Tesla shares have continued their plunge this morning, down nearly 13% from the Thursday close in the aftermath of the SEC securities fraud lawsuit aimed at Elon Musk directly, as investors realize that in addition to seeking unspecified monetary penalties, the regulator will ask a judge to bar Musk from serving as an officer or director of a public company.
Predictably, the Tesla Board doubled down in its defense of the embattled CEO, saying that it is “fully confident in Elon, his integrity, and his leadership of the company”, however doubt is creeping that Musk may soon no longer be part of the company that made him a household name, and with it come estimates of just what Musk’s value is to Tesla.
In a note titled “Lawsuit Secured”, Barclays tries to calculate precisely what the Musk “premium” is, which it calculates at $130, and writes that “should the SEC be successful in barring Mr. Musk from serving as an officer or director, investors would focus back on the value of Tesla as a niche automaker, rather than a founder-led likely disrupter of multiple industries.“
In the sarcastically-titled note from analyst Brian Johnson, Barclays first breaks down the key aspects of the the lengthy SEC complaint, which appears to have been based on Tesla emails, texts, and perhaps interviews with Mr. Musk and board members, and which alleges that Mr. Musk’s tweets on Aug. 7 were “false and misleading.”

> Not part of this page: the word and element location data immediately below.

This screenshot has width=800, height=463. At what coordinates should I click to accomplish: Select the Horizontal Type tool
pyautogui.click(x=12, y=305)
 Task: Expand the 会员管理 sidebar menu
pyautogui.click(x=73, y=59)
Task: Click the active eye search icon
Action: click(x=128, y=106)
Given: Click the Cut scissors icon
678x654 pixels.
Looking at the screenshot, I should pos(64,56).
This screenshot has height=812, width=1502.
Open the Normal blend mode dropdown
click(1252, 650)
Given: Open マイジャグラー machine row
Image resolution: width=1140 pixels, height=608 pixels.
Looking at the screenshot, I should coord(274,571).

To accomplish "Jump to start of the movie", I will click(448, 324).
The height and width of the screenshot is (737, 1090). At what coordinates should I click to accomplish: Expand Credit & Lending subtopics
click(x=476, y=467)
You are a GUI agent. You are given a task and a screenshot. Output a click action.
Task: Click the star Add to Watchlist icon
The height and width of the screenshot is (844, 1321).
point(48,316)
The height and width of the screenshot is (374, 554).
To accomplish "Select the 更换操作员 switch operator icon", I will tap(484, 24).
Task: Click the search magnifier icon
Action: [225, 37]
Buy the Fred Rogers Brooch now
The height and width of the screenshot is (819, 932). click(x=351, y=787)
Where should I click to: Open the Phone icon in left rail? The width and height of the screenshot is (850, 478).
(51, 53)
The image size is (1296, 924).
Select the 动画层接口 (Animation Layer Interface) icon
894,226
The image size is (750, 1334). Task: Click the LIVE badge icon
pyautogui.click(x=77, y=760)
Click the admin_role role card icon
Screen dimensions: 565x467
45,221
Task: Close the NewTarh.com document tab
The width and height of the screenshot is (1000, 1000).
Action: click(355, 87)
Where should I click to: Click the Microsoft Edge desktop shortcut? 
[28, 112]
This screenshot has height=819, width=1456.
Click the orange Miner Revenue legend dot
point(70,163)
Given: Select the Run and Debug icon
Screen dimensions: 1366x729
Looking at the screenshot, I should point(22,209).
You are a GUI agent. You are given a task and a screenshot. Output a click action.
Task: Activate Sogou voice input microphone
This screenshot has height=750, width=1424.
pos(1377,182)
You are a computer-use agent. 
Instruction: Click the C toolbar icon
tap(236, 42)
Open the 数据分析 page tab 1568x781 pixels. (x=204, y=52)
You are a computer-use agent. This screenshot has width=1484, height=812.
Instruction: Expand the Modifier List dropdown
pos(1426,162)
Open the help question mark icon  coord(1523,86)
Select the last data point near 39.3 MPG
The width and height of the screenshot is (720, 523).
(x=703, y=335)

Explaining how the lawsuit will likely play out, Barclays writes that Musk, who reportedly declined a settlement with the SEC, is entitled to a jury trial, plans a vigorous defense around his claim that he acted, as his statement later on Thursday noted “in the best interests of truth, transparency and investors”. As such, and based on Musk’s comments before and after the notice, a defense along the lines that he didn’t intend to deceive investors as he ‘believed” that his contacts with the unnamed sovereign wealth fund meant that funding was indeed likely to be secured. Indeed, Musk issued a statement Thursday that:
“This unjustified action by the SEC leaves me deeply saddened and disappointed,” he said in the statement. “I have always taken action in the best interests of truth, transparency and investors. Integrity is the most important value in my life and the facts will show I never compromised this in any way.”
And on August 13 Mr. Musk posted on the Tesla blog:
I left the July 31st meeting with no question that a deal with the Saudi sovereign fund could be closed, and that it was just a matter of getting the process moving. This is why I referred to “funding secured” in the August 7th announcement
However, SEC will likely argue the civil standard for ‘scienter’ for 10(b) violations is one of recklessness, not intent to deceive. Barclays explains:
Last week, we hosted a conference call with Daniel Walfish, a lawyer at Walfish & Fissell with 5 years experience at the SEC’s Enforcement Division. During the call, Mr. Walfish laid out the key elements of a 10(b)(5) violation include that the statement was material (which the go private tweets were) and were made with “scienter” – which is not just full blown intent but includes recklessness. Recklessness was described by Mr. Walfish as behaviour that departed from the standard of ordinary care in such an extreme way that the conduct represented a danger to the market.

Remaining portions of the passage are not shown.